## Quoted text

::::::::::

When established readers do raise their gaze and look for new authors to try, they are more likely to be swayed by word of mouth, not price. Price is something established readers distrust - low price is not going to compensate them for time lost reading a poor work.
Time - and their imaginations - is what readers bring to the equation when they read a genre fiction work. They have to put in the time and imagination to unlock and absorb the experience the work offers. Reading a book has a cost to readers that is not influenced by the price of the work.
Do not ever make the reader who has paid full price for your book feel like a dummy because she paid full price.
Someone (Selena Kitt, I think) said that she still values a Louis Vuitton purse even if she bought it at half-price at a sale. Naturally, one would. But if Louis Vuitton purses were routinely offered for half-price 6 months after their release, available at one click the world over, would very many still buy at full price?
As a 20-yr veteran of this business, my future lies in the hands of my established readers, and I will never forget that. I will never undermine my relationship with my established readers to race after a few “new” readers - I’d have to be daft.
Regarding the so-called “tipping point” - there’s clearly going to be more than one. We’ve already passed at least two. I believe our transition will not travel along a single smooth gradient, with e-book readership steadily and predictably increasing, but will instead be a series of plateaus, with the next rapid digital increase brought about by the next of a set of dominos, each of which has to ultimately fall, actually falling.
My prediction for the next tipping point’s cause - the next domino to fall - is a severe contraction in the availability of print titles in wholesale outlets, or the appearance of very low price or free e-readers. Or both those dominos could fall concurrently, possibly even connected by cause and effect.

::::::::::

## Data shown
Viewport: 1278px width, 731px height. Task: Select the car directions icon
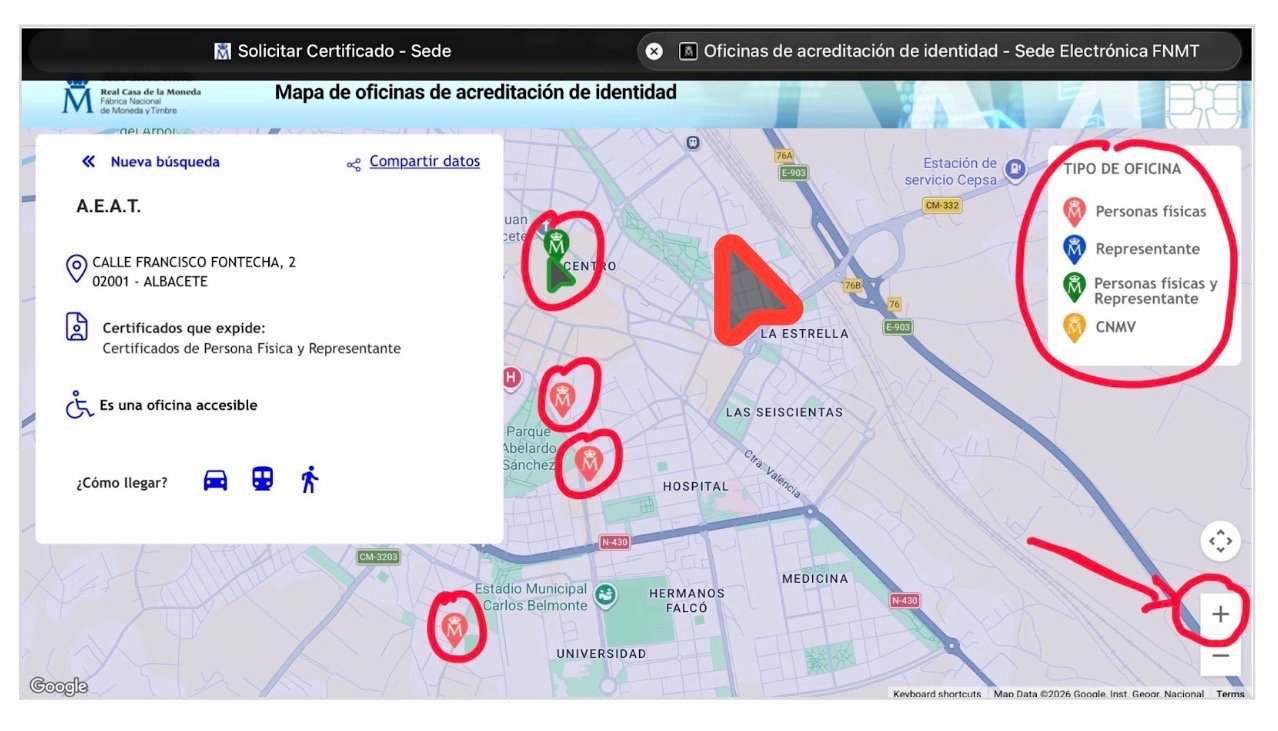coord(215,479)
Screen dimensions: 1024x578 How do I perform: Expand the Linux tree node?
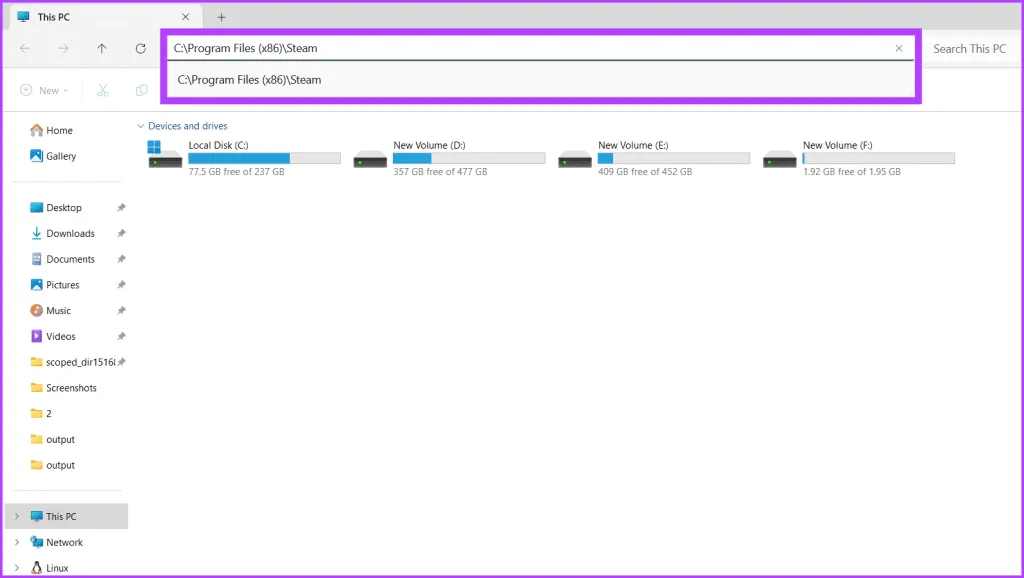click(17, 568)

::::::::::

## Written request 1
Based on the text on e-book pricing, say whether each statement agrees with it. Answer yes or no for each, and quote the words of the text that decide it.
(a) Established readers looking for new authors are swayed more by price than by word of mouth.
(b) The writer has worked in this business for 20 years.
(c) The writer expects e-book readership to rise along a single smooth gradient.
## Written request 2
In the text on e-book pricing, what two possible causes does the writer predict for the next tipping point?
## Written request 3
Quote the text on e-book pricing from "Someone (Selena Kitt, I" to "to be daft.".

## Exercise answer 1
(a) No: "they are more likely to be swayed by word of mouth, not price."
(b) Yes: "As a 20-yr veteran of this business"
(c) No: "I believe our transition will not travel along a single smooth gradient"

## Exercise answer 2
A severe contraction in the availability of print titles in wholesale outlets, or the appearance of very low price or free e-readers.

## Exercise answer 3
Someone (Selena Kitt, I think) said that she still values a Louis Vuitton purse even if she bought it at half-price at a sale. Naturally, one would. But if Louis Vuitton purses were routinely offered for half-price 6 months after their release, available at one click the world over, would very many still buy at full price?
As a 20-yr veteran of this business, my future lies in the hands of my established readers, and I will never forget that. I will never undermine my relationship with my established readers to race after a few “new” readers - I’d have to be daft.